Work required:
Copy the entries word for word, starting at the line that contains "1698x955 pixels. Task: Select" and running through the end of the entries. Leave the pictures out.

[Document and screenshot pointing entries]
>> Start
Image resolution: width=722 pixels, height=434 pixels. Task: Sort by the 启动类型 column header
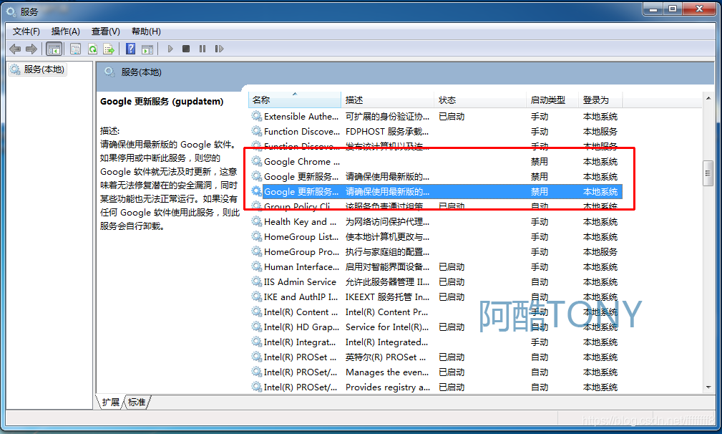[547, 100]
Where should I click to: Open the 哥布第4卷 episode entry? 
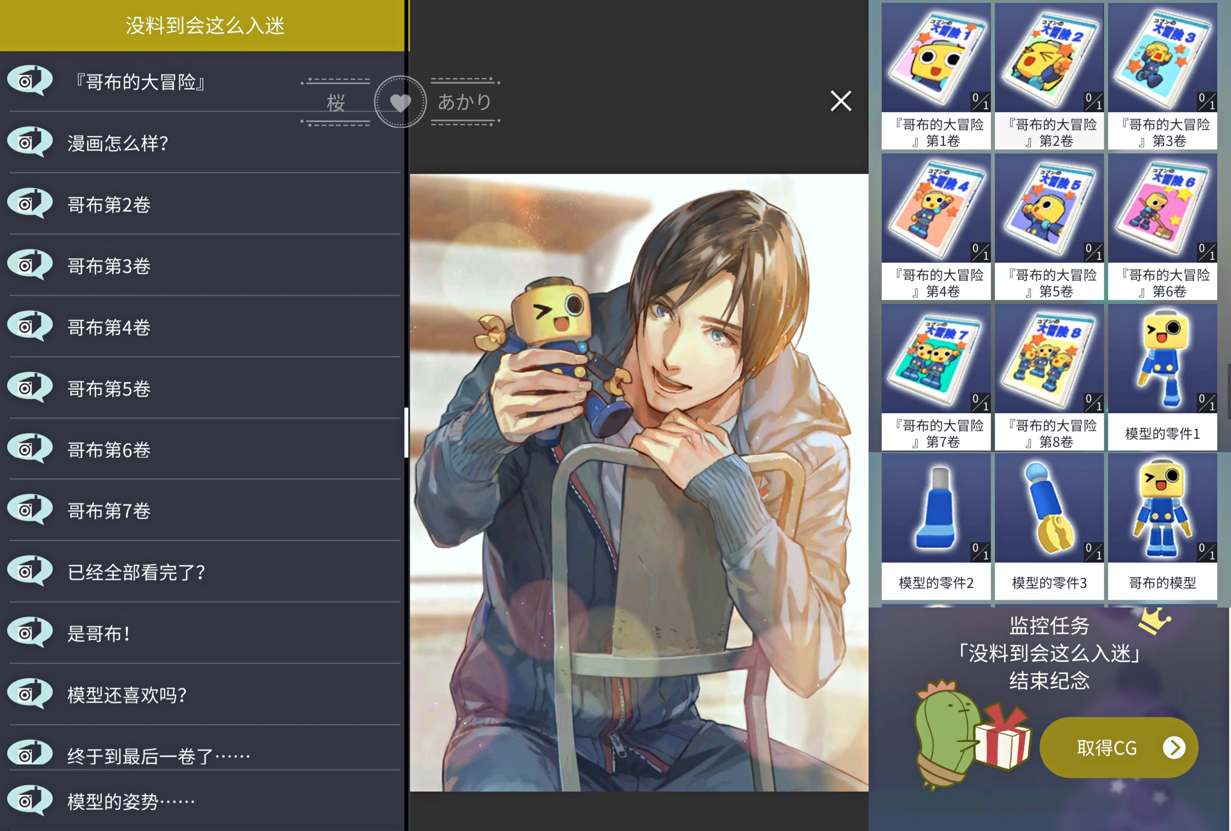(x=109, y=327)
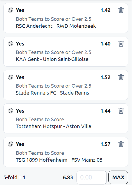The image size is (132, 185).
Task: Delete the TSG 1899 Hoffenheim - FSV Mainz 05 selection
Action: (121, 144)
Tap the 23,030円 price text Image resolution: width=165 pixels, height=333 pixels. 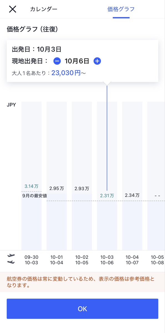(x=66, y=73)
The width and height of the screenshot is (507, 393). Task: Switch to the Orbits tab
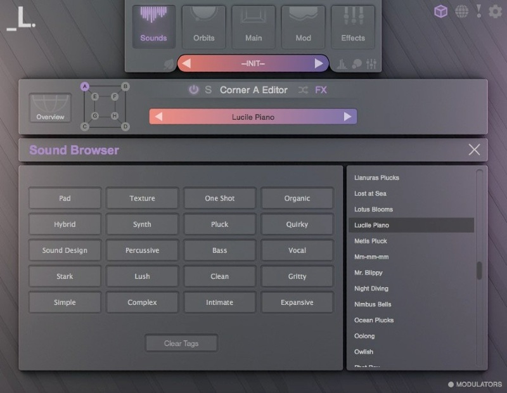pyautogui.click(x=203, y=27)
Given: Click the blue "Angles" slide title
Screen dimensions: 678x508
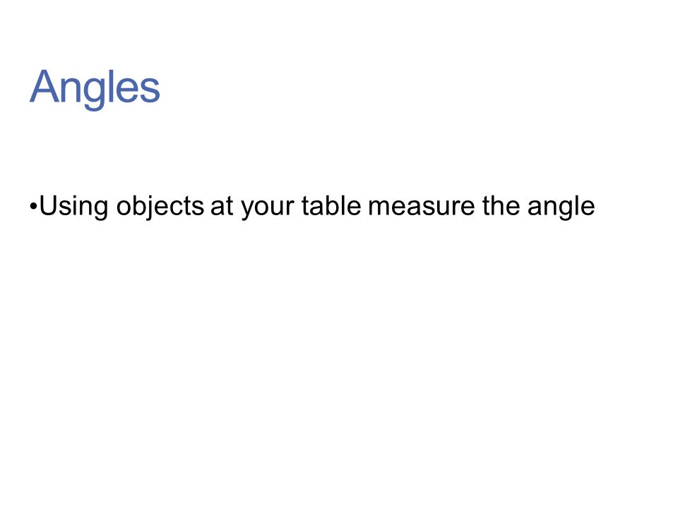Looking at the screenshot, I should (x=95, y=89).
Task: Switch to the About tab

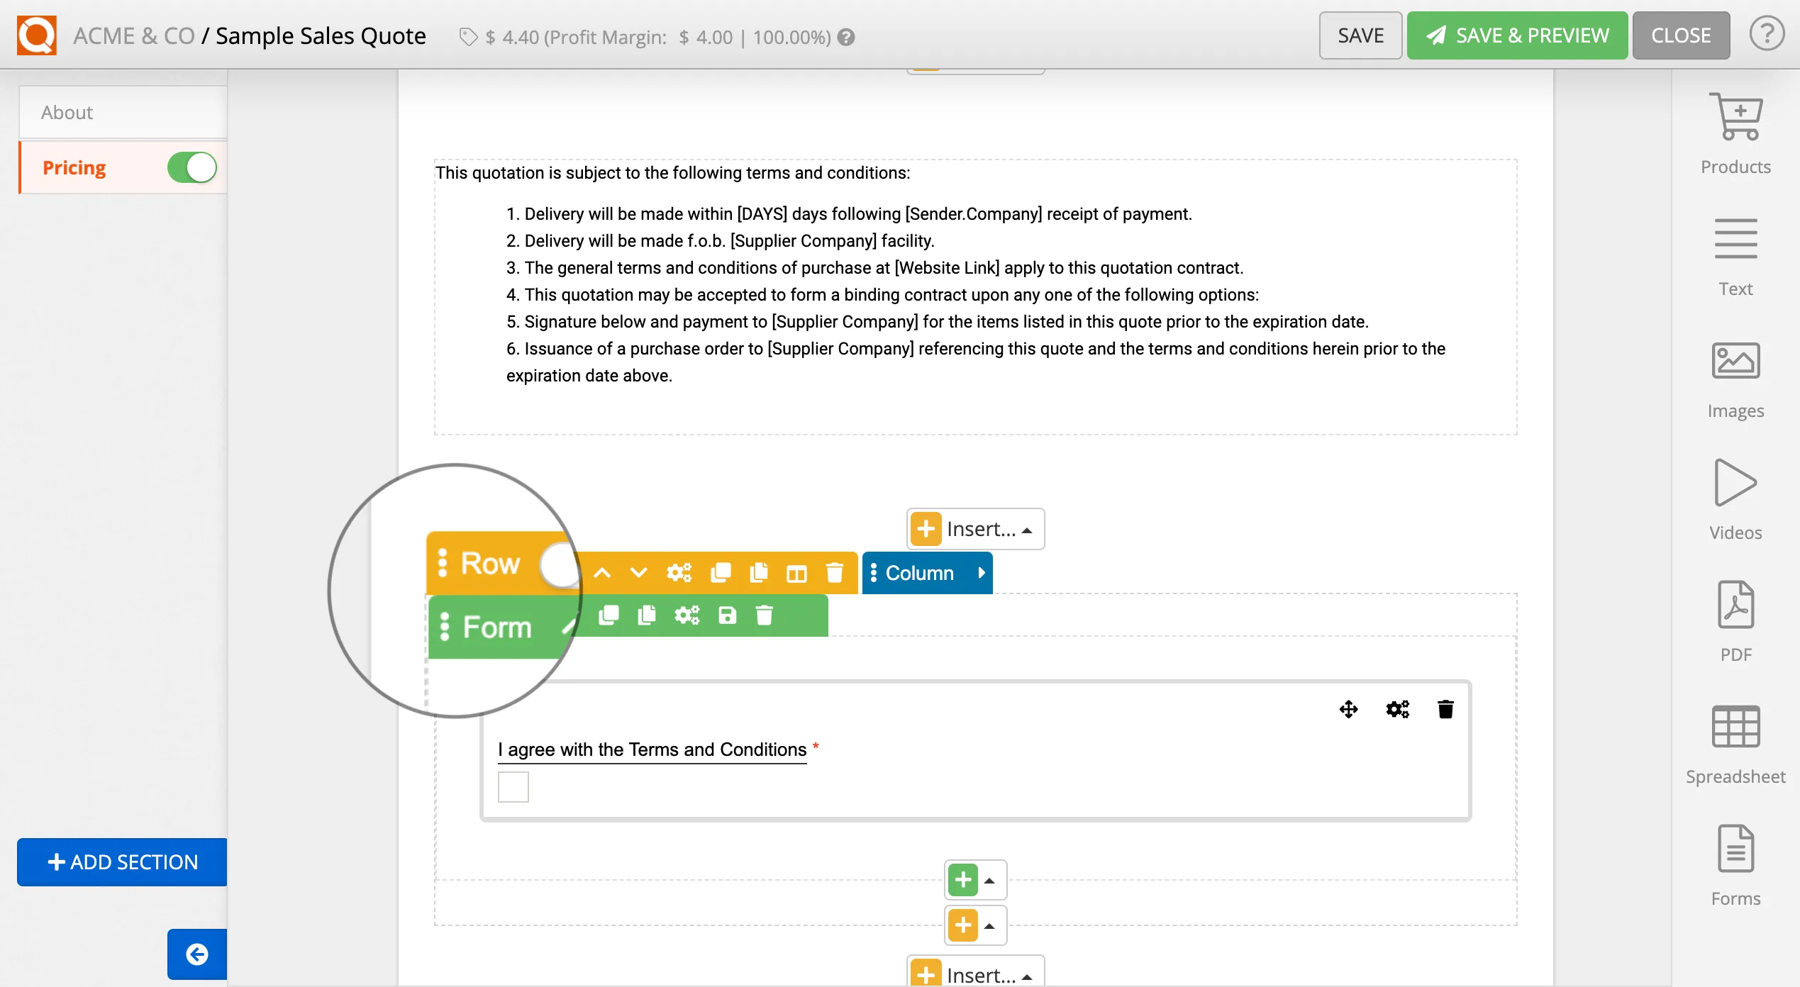Action: (x=67, y=112)
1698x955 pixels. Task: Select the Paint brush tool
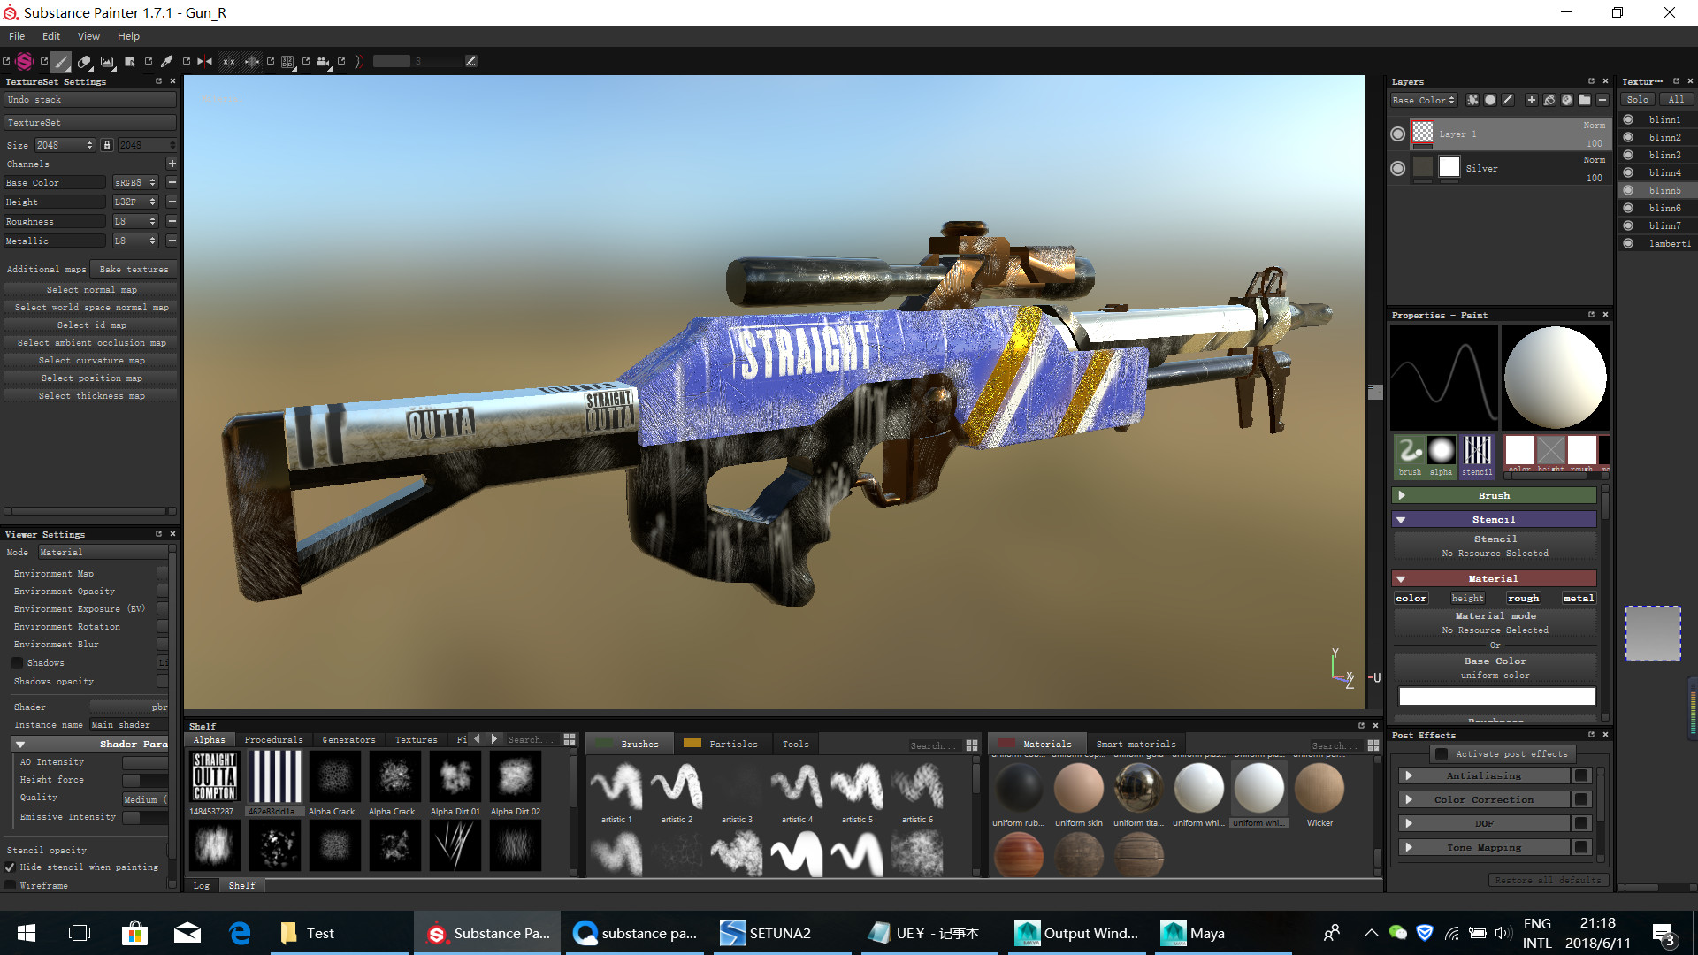click(x=60, y=62)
>> End
Answer:
1698x955 pixels. Task: Select the Paint brush tool
click(x=60, y=62)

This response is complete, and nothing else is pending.